ꓧ𐐬𝗆𐐬𝗀ⅼУрႹ ⅰѕ 𝗌е𝗍 𝗈ſ ဝո𝖾 𝗈г ꝳо𝗋е ɡ𝗋аρႹ𝖾ⅿе𝗌 𝗍Ⴙа𝗍 Ⴙ𝖺ѕ 𝗂ꝱ𝖾ꝴ𝗍𝗂𐐽а𝗅 о𝗋 ѵ𝖾г𝗒 𝗌Ꭵⅿі𝗅аꝵ ⅼꝏ𝗄 𝗍ᴏ 𝗌იო𝖾 о𝗍ꜧ𝖾𝗋 𐑈е𝗍 ဝſ ɡꝵ𝖺рႹеოеѕ. Like in previous sentence, that does not use a single ASCII letter:
ꓧ - LISU LETTER XA
𐐬 - DESERET SMALL LETTER LONG O
𝗆 - MATHEMATICAL SANS-SERIF SMALL M
𐐬 - DESERET SMALL LETTER LONG O
𝗀 - MATHEMATICAL SANS-SERIF SMALL G
ⅼ - SMALL ROMAN NUMERAL FIFTY
У - CYRILLIC CAPITAL LETTER U
р - CYRILLIC SMALL LETTER ER
Ⴙ - GEORGIAN CAPITAL LETTER CHIN
...
Homoglyphs are not Unicode specific, but it was ability to write in many scripts using single UTF encoding that made them popular.
Similarity is conditional
It is font dependent. Two sets of graphemes looking very similar (or even identical) in one font may not look that similar in another. For example т - CYRILLIC SMALL LETTER TE
looks like ASCII T
, but in cursive fonts (those that resembles handwriting connected letters) looks like m
.
Similarity is subjective
For many people unfamiliar with given alphabets Ǧ
and Ğ
may look exactly the same. But if someone is using those letters on daily basis he will notice immediately that first one has CARON
and the other has BREVE
on top.
They are not limited to single grapheme
For example ထ - MYANMAR LETTER THA
looks like two ASCII o
letters. And the other way - ASCII rn
looks like single ASCII letter m
.
Applications?
Fun. 𐐑ǃkǝ pɹoducǃng weird looking bᴝt ɹeadɐble ʇext.

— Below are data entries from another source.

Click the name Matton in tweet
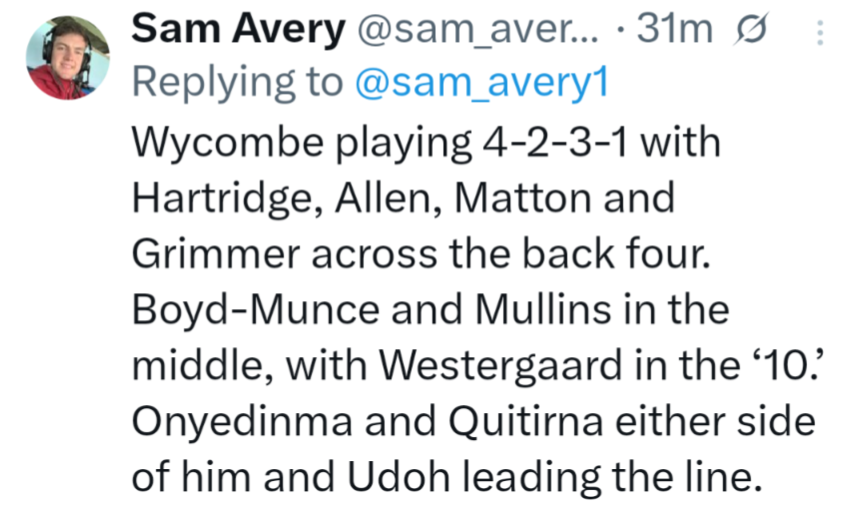522,198
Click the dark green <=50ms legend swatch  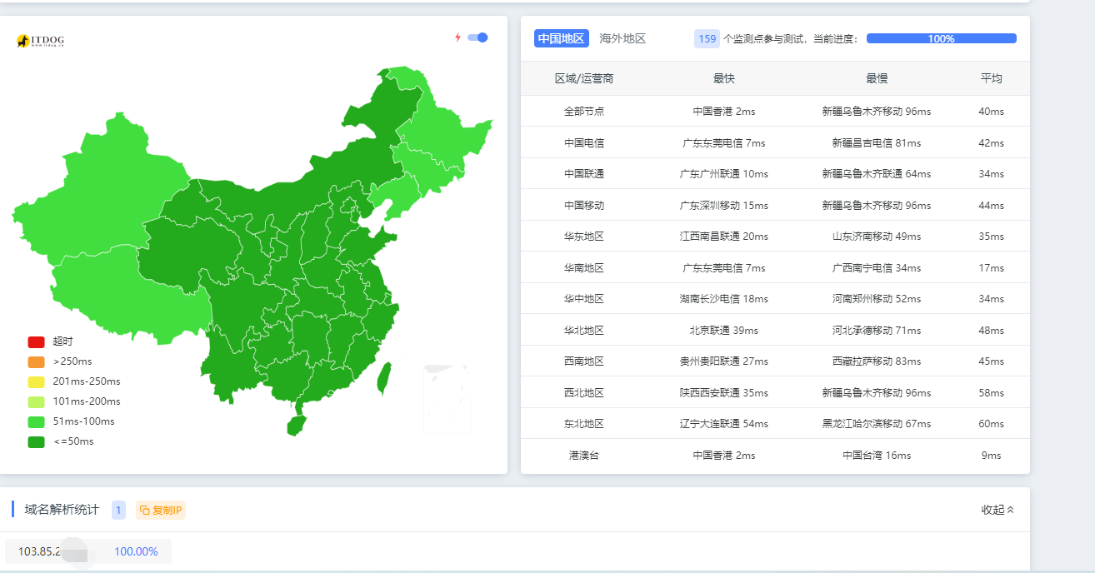click(36, 441)
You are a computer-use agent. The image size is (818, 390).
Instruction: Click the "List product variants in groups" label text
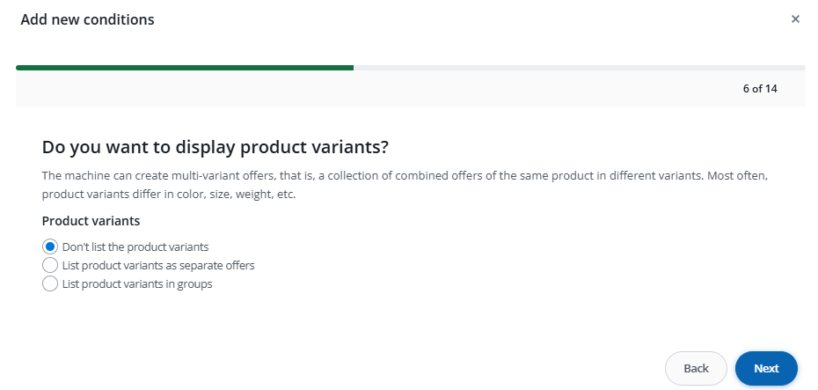pos(137,283)
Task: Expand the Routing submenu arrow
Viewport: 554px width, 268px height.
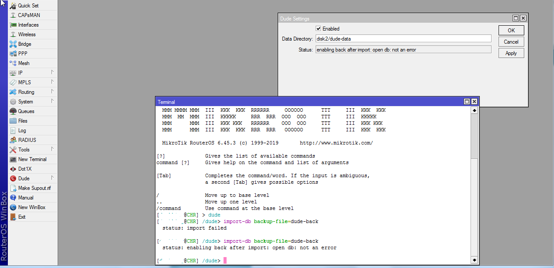Action: pyautogui.click(x=52, y=92)
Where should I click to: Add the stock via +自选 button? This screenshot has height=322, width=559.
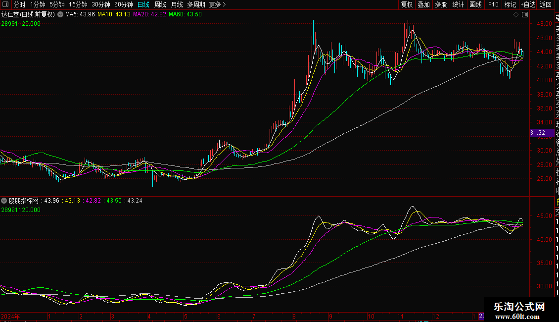coord(528,4)
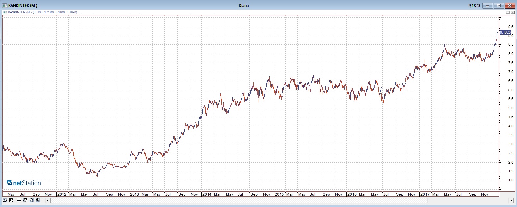Click the vertical compress arrows icon
This screenshot has width=517, height=207.
tap(19, 200)
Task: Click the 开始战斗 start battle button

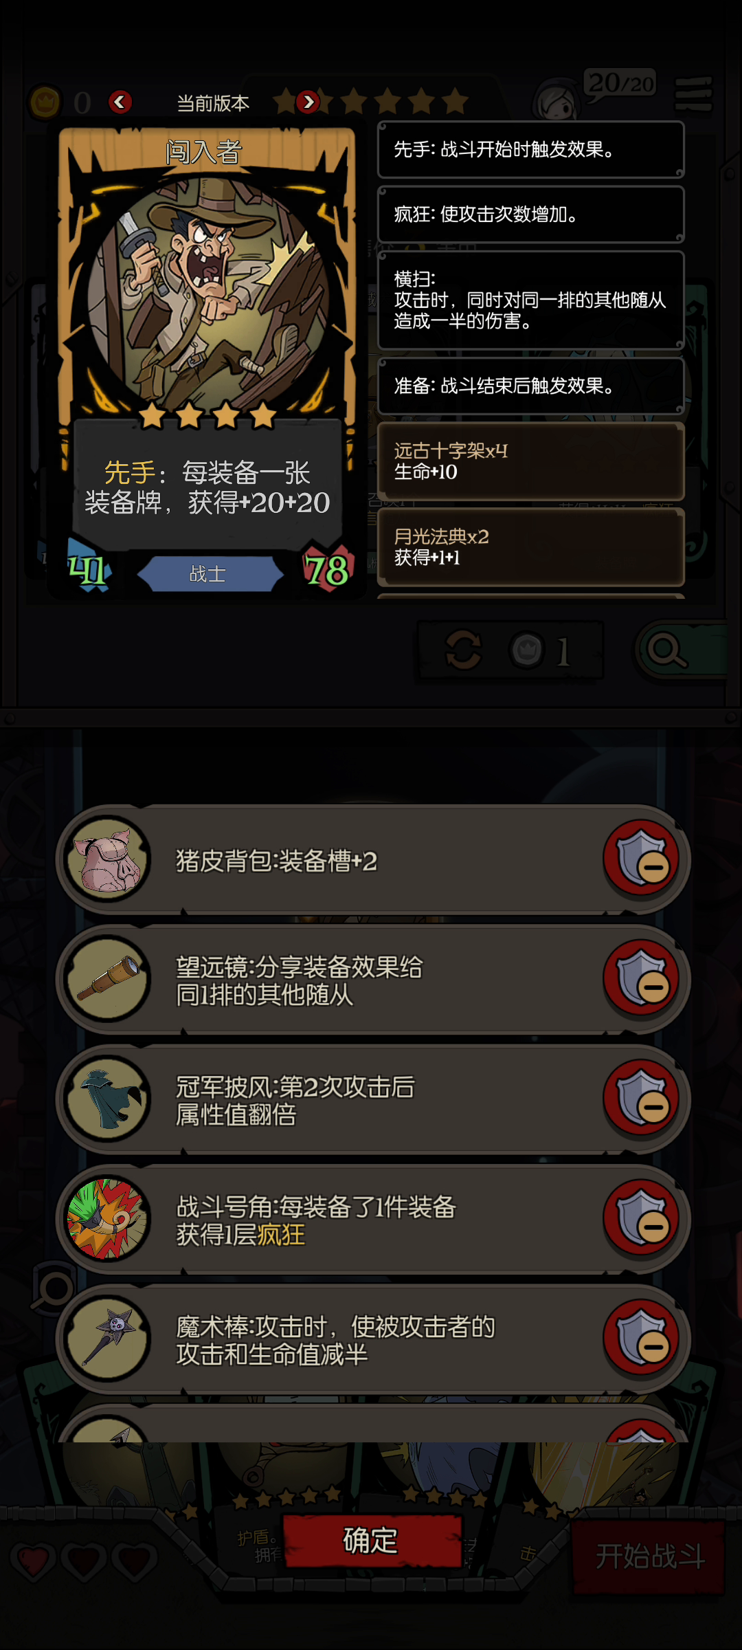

Trolling. Programmer's classic is to replace in someone's code
;
with;
-GREEK QUESTION MARK
- and watch some funny debugging attempts. More advanced version is to modify keybinding. For example on macOS create~/Library/KeyBindings/DefaultKeyBinding.dict
with following content:
{
";" = (insertText:,";");
}
And observe how Python suddenly became someone's favorite language of choice :P
Just promise you won't troll stressed out junior dev before the end of sprint.
- Phishing. This is "Fun with UTF-8" sub series, but unfortunately this application is anything but fun. Homoglyphs are massively used to spoof company names, bypass anti-spam filters and create fake domains. For example can you spot difference between
Paypal
andꓑayраl
?
Common way to detect those is to check Script
Unicode property, more on those in this post. Single word using more than one script should be considered suspicious:
$ raku -e '"Paypal".comb.classify( *.uniprop("Script") ).say'
{Latin => [P a y p a l]} # real
$ raku -e '"ꓑayраl".comb.classify( *.uniprop("Script") ).say'
{Cyrillic => [р а], Latin => [a y l], Lisu => [ꓑ]} # fake
Raku note: Method comb
without param extracts list of characters. Those characters are classified by classify
method. Classification key is output of uniprop
method for given character.
Tools
I'm maintaining HomoGlypher library/package which allows to handle common homoglyph operations:
Unwind. From ASCII text create list of all possible homoglyphied text variants. This is useful for example in checking if some domain is spoofed.
Collapse - From homoglyphied text recover all possible ASCII text variants. Useful for normalization of text before passing it to content filters.
Randomize - From ASCII text create single homoglyphied text with given replacement probability.
Tokenize. Create regular expression token that will match homoglyphied text equivalent to given ASCII text. I think this may be the only homoglyph related library in the existence having this feature :)
Huge list of mappings is provided, so you won't have to dig through Unicode blocks on your own to find possible similarities between graphemes.
Give it a try. And if you know other homoglyph libraries please leave a note in the comments for future readers.